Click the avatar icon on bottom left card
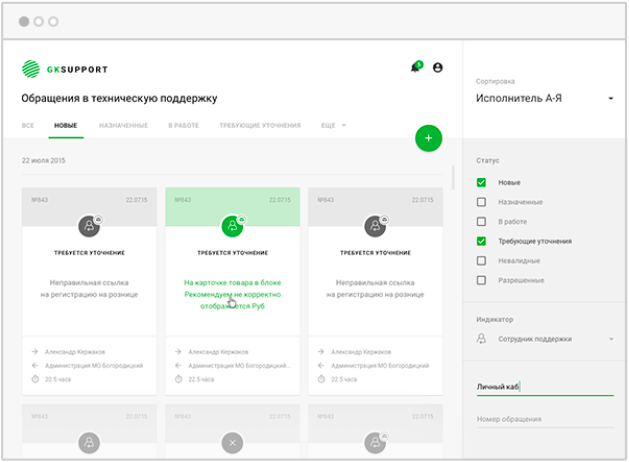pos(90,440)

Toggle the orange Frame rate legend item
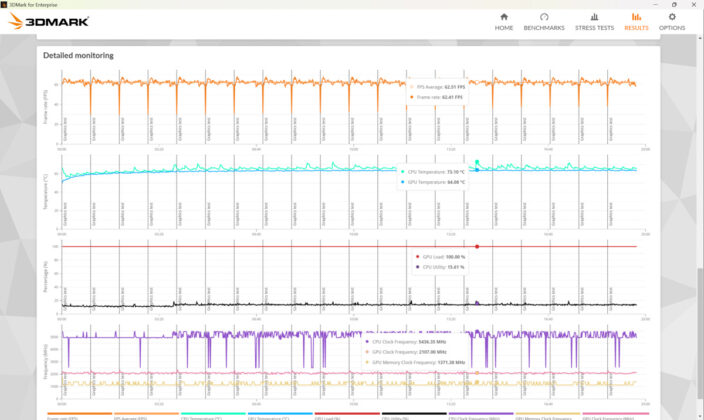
==
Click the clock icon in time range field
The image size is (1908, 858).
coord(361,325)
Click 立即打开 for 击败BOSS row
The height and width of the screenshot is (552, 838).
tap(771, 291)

-- Action item --
Retype, exactly and with no pictures, everything above from the line with "Click the avatar icon on bottom left card" down to the line with "Toggle the orange Frame rate legend item", both included.

-- Response to this exercise --
Click the avatar icon on bottom left card
pos(90,440)

Toggle the orange Frame rate legend item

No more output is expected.